Dataset entries
———

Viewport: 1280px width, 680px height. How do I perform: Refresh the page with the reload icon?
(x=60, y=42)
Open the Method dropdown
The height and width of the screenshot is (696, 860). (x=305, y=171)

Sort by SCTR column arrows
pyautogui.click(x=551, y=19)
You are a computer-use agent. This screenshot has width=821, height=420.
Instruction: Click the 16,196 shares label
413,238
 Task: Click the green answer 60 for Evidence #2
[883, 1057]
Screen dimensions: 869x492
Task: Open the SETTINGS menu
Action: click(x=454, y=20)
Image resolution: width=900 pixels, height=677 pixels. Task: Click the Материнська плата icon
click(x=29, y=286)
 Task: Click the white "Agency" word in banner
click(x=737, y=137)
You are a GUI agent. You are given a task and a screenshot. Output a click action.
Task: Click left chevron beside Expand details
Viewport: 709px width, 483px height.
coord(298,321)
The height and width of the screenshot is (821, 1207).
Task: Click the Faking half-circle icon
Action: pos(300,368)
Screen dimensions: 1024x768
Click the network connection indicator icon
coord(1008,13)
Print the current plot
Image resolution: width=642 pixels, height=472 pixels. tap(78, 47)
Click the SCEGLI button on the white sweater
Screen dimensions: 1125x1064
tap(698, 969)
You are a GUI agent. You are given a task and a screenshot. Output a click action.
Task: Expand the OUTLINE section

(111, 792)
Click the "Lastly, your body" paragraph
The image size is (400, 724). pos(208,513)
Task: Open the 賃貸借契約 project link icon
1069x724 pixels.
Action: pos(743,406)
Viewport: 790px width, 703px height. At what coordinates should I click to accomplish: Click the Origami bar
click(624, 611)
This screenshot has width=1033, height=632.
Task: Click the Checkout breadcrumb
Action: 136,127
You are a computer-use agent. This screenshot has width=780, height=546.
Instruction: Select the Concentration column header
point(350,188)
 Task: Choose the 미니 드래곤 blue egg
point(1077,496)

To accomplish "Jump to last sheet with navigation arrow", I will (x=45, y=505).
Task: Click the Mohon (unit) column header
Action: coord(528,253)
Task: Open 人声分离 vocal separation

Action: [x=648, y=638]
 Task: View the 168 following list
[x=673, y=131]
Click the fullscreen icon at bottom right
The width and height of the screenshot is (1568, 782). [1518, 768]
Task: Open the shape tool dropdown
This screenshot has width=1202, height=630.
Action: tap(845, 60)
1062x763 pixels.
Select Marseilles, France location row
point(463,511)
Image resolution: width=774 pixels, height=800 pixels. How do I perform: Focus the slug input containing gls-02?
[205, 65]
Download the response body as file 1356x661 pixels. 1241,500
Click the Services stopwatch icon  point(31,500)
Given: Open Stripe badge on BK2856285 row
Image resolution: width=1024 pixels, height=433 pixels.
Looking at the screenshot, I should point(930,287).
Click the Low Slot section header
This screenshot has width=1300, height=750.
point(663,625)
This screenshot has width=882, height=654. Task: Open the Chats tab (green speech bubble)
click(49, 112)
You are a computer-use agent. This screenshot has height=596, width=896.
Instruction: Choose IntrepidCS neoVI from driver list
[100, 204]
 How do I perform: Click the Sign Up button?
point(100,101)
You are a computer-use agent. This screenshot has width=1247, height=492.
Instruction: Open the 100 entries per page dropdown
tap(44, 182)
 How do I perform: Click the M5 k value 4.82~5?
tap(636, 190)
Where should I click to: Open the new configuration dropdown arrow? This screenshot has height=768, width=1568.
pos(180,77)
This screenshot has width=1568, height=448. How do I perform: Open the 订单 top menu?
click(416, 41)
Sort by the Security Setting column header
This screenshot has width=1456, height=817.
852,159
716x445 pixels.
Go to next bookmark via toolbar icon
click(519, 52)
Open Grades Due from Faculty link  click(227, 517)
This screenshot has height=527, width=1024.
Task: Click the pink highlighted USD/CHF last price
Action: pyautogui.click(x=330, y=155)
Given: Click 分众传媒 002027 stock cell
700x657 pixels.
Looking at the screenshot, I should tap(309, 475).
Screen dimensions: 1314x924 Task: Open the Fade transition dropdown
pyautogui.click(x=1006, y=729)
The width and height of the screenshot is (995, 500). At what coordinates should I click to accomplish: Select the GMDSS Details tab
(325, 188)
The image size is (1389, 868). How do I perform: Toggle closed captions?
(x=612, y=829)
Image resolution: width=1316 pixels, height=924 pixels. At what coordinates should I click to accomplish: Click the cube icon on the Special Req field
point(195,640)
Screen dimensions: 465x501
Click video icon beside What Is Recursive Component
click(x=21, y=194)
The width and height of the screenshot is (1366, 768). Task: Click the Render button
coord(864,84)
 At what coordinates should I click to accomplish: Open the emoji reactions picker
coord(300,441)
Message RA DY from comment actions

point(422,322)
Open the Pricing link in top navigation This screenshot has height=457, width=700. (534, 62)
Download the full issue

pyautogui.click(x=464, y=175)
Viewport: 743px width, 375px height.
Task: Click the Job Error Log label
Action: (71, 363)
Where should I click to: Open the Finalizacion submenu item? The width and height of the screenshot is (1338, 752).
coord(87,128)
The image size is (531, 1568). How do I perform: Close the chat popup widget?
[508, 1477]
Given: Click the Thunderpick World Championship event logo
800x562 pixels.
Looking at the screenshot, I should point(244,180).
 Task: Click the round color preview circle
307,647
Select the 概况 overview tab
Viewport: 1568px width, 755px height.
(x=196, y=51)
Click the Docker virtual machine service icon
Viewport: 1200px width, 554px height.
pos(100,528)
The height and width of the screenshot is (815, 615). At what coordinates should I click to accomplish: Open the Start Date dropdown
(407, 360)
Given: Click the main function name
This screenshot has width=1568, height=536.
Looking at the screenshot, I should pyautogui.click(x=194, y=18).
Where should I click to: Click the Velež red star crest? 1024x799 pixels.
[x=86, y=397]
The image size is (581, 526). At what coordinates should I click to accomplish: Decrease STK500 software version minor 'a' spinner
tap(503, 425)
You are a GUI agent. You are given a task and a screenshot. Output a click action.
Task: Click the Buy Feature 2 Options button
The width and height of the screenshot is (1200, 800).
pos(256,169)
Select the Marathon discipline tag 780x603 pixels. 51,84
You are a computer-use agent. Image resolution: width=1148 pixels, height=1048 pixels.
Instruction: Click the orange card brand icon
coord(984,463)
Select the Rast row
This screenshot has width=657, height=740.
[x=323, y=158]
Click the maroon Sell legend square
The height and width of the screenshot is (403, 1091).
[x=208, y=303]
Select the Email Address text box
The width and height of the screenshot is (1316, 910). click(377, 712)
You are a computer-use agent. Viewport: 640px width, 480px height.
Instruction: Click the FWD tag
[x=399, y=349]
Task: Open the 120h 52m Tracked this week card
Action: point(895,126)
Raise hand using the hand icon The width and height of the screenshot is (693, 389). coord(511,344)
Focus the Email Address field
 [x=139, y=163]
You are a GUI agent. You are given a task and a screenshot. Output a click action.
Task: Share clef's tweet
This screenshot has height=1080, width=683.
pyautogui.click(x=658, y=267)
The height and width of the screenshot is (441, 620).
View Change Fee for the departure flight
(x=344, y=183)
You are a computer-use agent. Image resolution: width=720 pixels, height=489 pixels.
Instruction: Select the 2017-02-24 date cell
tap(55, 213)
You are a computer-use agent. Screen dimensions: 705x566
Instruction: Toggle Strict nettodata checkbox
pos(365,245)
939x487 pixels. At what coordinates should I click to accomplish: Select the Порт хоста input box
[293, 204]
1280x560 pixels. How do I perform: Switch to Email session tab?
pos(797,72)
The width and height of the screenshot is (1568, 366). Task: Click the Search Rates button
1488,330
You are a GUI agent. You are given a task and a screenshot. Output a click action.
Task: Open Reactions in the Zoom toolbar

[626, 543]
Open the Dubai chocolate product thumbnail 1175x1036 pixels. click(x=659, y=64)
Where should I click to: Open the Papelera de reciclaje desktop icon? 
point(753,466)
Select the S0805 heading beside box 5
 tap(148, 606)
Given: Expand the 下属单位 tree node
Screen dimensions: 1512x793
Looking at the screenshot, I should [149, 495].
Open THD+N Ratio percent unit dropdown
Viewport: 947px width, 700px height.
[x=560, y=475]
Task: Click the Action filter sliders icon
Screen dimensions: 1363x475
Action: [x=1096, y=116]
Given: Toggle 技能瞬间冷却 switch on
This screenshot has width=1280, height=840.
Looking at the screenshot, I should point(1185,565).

———

#### Work instructions
As listed above, the lines from the line with "Viewport: 790px width, 703px" to the line with "has width=780, height=546." are to be echoed exactly, with both ends included and nothing added.

#### Result
Viewport: 790px width, 703px height. At what coordinates should I click to accomplish: Click the Origami bar
click(624, 611)
This screenshot has width=1033, height=632.
Task: Click the Checkout breadcrumb
Action: 136,127
You are a computer-use agent. This screenshot has width=780, height=546.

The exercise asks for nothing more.